***** Fragmento

Para los especialistas, el funcionamiento de los chamanes y curanderos del sureste de Colombia se describe mejor como un sistema de redes que funcionan dentro y fuera de la región y que crea vínculos de aprendizaje y práctica que engloba diferentes grupos étnicos como los Siona, Kofan, Kamn’tzá y que se puede inscribir dentro de la red más extensa que cubre buena parte del piedemonte ecuatoriano y tiene ramificaciones desde la zona de confluencia del Amazonas y el Putumayo hasta las estribaciones de los Andes peruanos y bolivianos.
Las redes se fundamentan también en el intercambio de mitos y narrativas chamánicas al igual que de plantas y productos entre grupos que son especialistas en su manipulación. La pertenencia total a este complejo mítico y chamánico muestra, entre los Inga de hoy, la continuidad de una tradición muy antigua, y su desplazamiento a su actual territorio, en lugar de debilitar esos lazos, ensanchó su cobertura, al igual que ha sucedido con otras regiones como la costa peruana o las ciudades de Ecuador, Perú y Colombia.

**********
***** Material proporcionado

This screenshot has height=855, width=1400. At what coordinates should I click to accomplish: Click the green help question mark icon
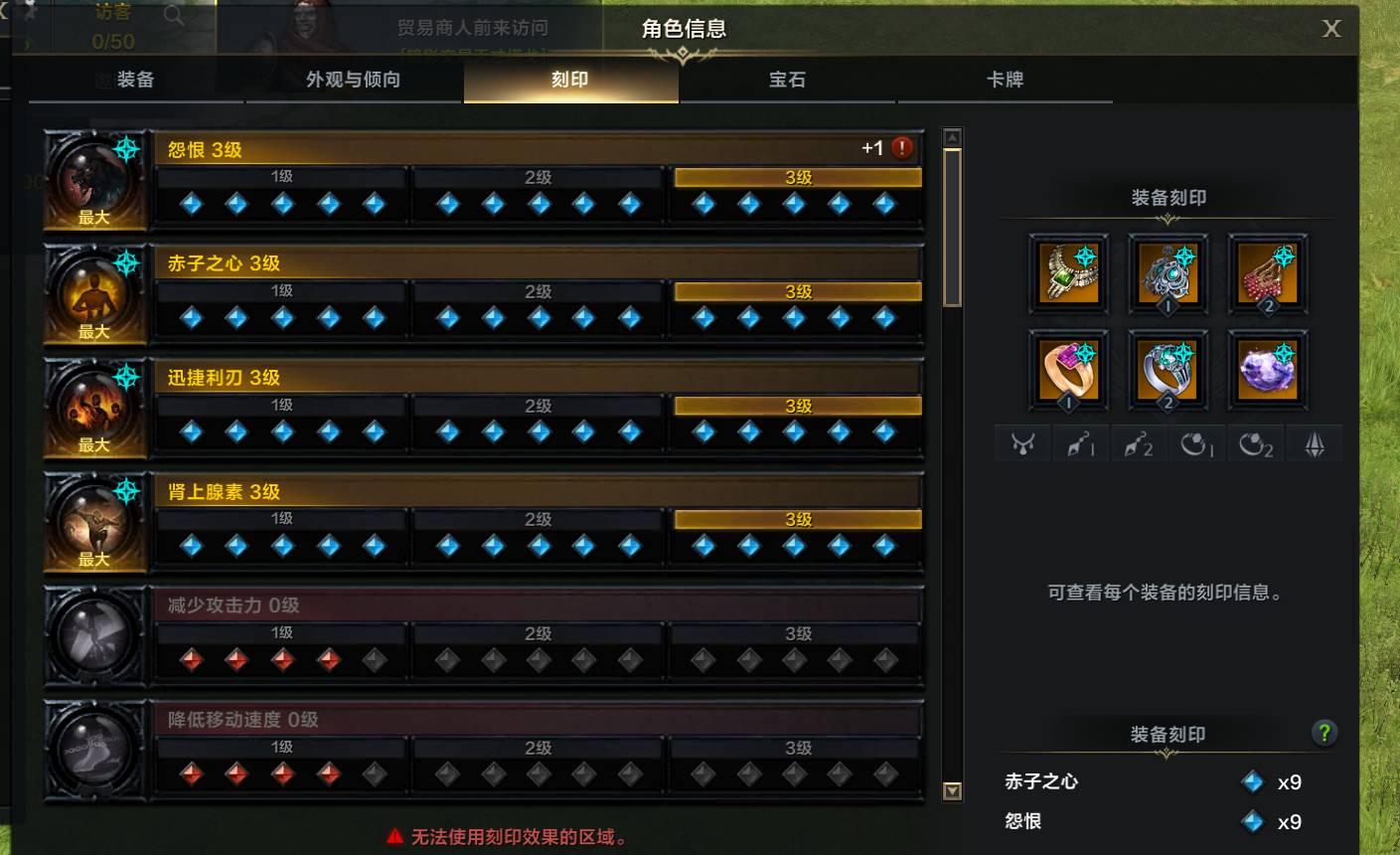click(1323, 734)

**********

Qué hacer A: Reproduce sin cambios el fragmento sobre las redes chamánicas, de "Las redes se" a "Perú y Colombia.".
Qué hacer B: Nombra todos los grupos étnicos que menciona el fragmento sobre las redes chamánicas.
Este material viene de otra fuente.

Respuesta A:
Las redes se fundamentan también en el intercambio de mitos y narrativas chamánicas al igual que de plantas y productos entre grupos que son especialistas en su manipulación. La pertenencia total a este complejo mítico y chamánico muestra, entre los Inga de hoy, la continuidad de una tradición muy antigua, y su desplazamiento a su actual territorio, en lugar de debilitar esos lazos, ensanchó su cobertura, al igual que ha sucedido con otras regiones como la costa peruana o las ciudades de Ecuador, Perú y Colombia.

Respuesta B: Siona, Kofan, Kamn’tzá e Inga.